À cette époque, Martin Hirsch occupait la fonction de président du mouvement : « Je n’ai pas le souvenir d’un rapport inquiétant sur Lescar-Pau », assure-t-il par courriel à Reporterre [1]. À la demande du médiatique haut fonctionnaire, un audit avait pourtant été réalisé. Il soulevait notamment, sans grands détails, une « absence de lieux ou d’espaces formalisés de contre-pouvoir » et des conditions de travail « difficiles ». (...)

Pour garantir le droit de Germain Sarhy à répondre à ces témoignages, je suis retourné au village pour le rencontrer, le 31 mai. Derrière son bureau en bois, au-dessus duquel trônait un portrait de Che Guevara, ce sexagénaire à la barbe blanche et aux lunettes rectangulaires semblait décontracté et cordial, jusqu’à l’évocation du prénom de Dino : « Ici, toute personne souffrante a la possibilité d’aller se faire soigner. C’est obligatoire. Moi le premier ! Regarde ce que j’ai là ! » bondit-il de sa chaise. Penché sur la table, il ouvre en grand sa chemise à carreaux et dévoile une large cicatrice sur son torse ridé. « Viens pas me donner des leçons. Personne ne savait pour Dino, personne ! » (...)

Aux yeux du gérant, allocation rimerait avec assistanat. « Ici, les compagnons fatigués ou en situation de handicap sont piégés, m’explique un compagnon en manœuvrant son transpalette. Ils ont construit leur vie au village, ils y ont leur maison, leurs amis, leurs repères. Dehors, rien ne les attend. Or, s’ils acceptent une allocation, Germain les virera aussitôt. Alors, ils restent travailler… Jusqu’à l’épuisement. » (...)

Ces témoignages sont-ils déjà parvenus jusqu’aux oreilles du siège parisien, à l’autre bout de l’Hexagone ? Au téléphone, le directeur général d’Emmaüs France, Jean-François Maruszyczak, garantit que non : « La réalité, c’est qu’aujourd’hui, à l’heure où je vous parle, je n’ai aucune information ni aucun signalement, dit-il. Avant d’ajouter : Les communautés sont des associations indépendantes et ont une responsabilité légale autonome. […] Emmaüs France n’est ni la justice, ni la police, ni un hôpital. Quand il y a des éléments qui sont au-delà de nos compétences, on se tourne vers les personnes qualifiées. » (...)

je me souviens du témoignage de Violette, l’ancienne compagne interviewée la semaine précédant mon infiltration : « Un jour où je travaillais au bureau, disait-elle, un étranger s’est présenté en m’expliquant qu’il cherchait un logement pour sa femme, ses enfants et lui. Je lui ai demandé de patienter en attendant Germain. » En arrivant, ce dernier aurait alors répondu, sans s’arrêter devant l’homme, ni même l’écouter ou lui adresser un regard : « On n’a pas de place. »

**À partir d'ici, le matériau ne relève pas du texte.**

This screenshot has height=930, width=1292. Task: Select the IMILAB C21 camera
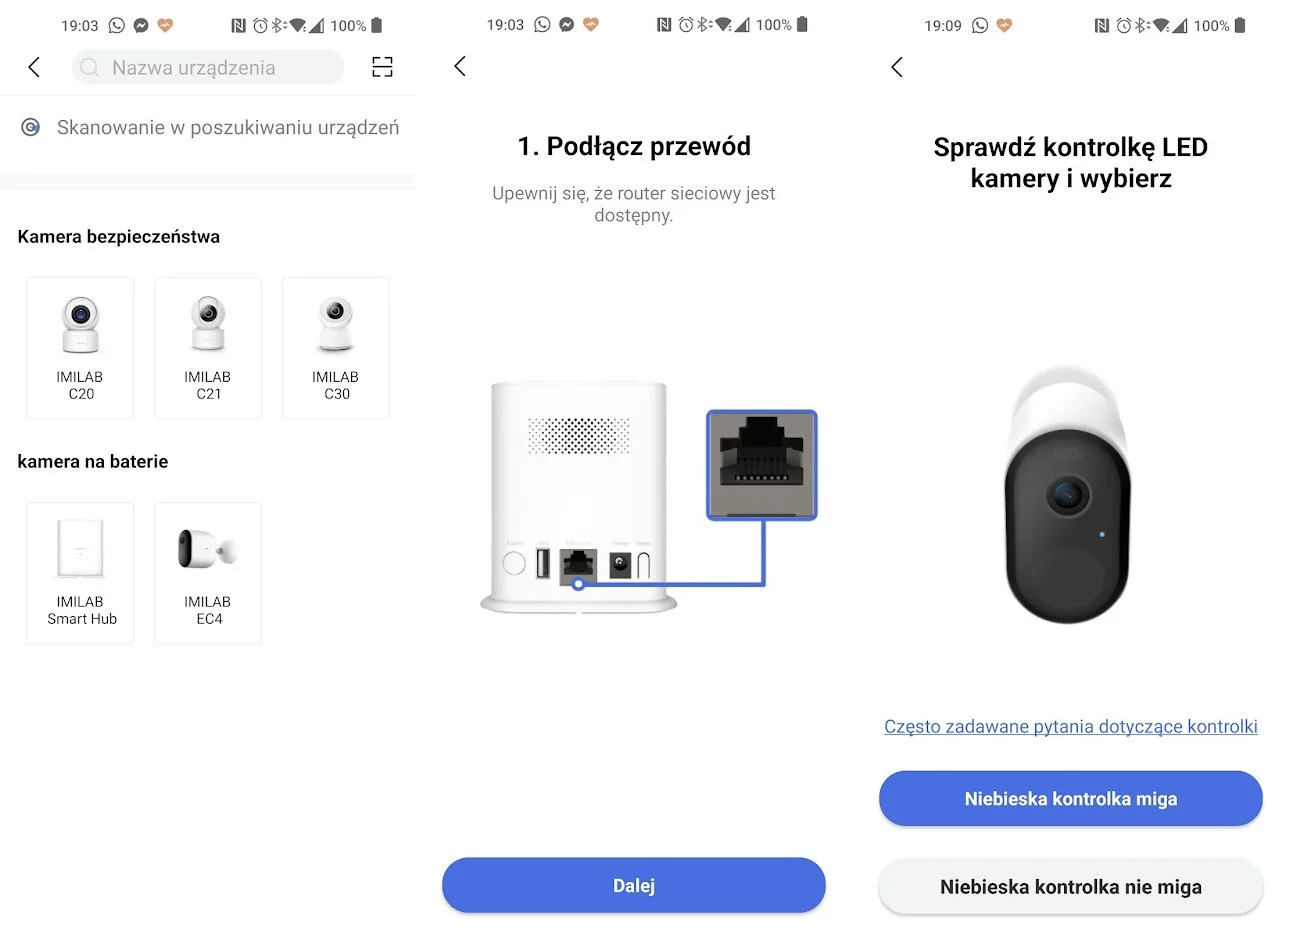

Au fil des mois, la compagne observera ses scènes se répéter à maintes reprises : « Comme nous n’étions jamais au complet, j’ai fini par lui demander pourquoi il refusait. » Sa réponse ? La demande venait de personnes sans papiers. « Il m’expliqua que nous avions déjà beaucoup de misère en France, qu’il ne voulait pas être la bonne conscience de l’État et que trop d’étrangers créeraient une communauté dans la communauté. C’était écœurant. » L’accueil inconditionnel est pourtant l’une des valeurs fondatrices du mouvement, réaffirmée par Emmaüs France en 2014. Quels que soient son parcours, son origine, sa confession ou son âge, un demandeur est censé se voir proposer le gîte et le couvert, en échange d’une journée de travail. « Au bout de trois ans à Emmaüs, les sans-papiers peuvent obtenir un titre de séjour. Et ça, Germain ne le supporte pas, affirme Théo. Il les considère comme des profiteurs. » À ces accusations, le gérant me répondra simplement qu’il est impossible de faire fonctionner le village avec trop de personnes sans-papiers, faute de permis de conduire. Selon Emmaüs France, à l’échelle de l’ensemble des communautés, le pourcentage de compagnons en situation irrégulière s’élève pourtant à 70 %. (...)

Germain semble être le seul décideur de ces renvois éclairs, qui interviennent parfois en pleine trêve hivernale : « Il convoque le compagnon dans son bureau, annonce qu’il est viré, lui remet trois sous et lui laisse cinq minutes pour faire son sac. Puis c’est direction la gare. » Le fameux « PSG » dont m’avait parlé une ancienne résidente : pécule, sac, gare. Une fois à l’extérieur, les compagnons se retrouvent généralement à la rue, démunis : « Le travail est tellement épuisant qu’en rentrant le soir, ta seule envie est de dormir. Pas le temps de penser, de désobéir ou de chercher une porte de sortie. »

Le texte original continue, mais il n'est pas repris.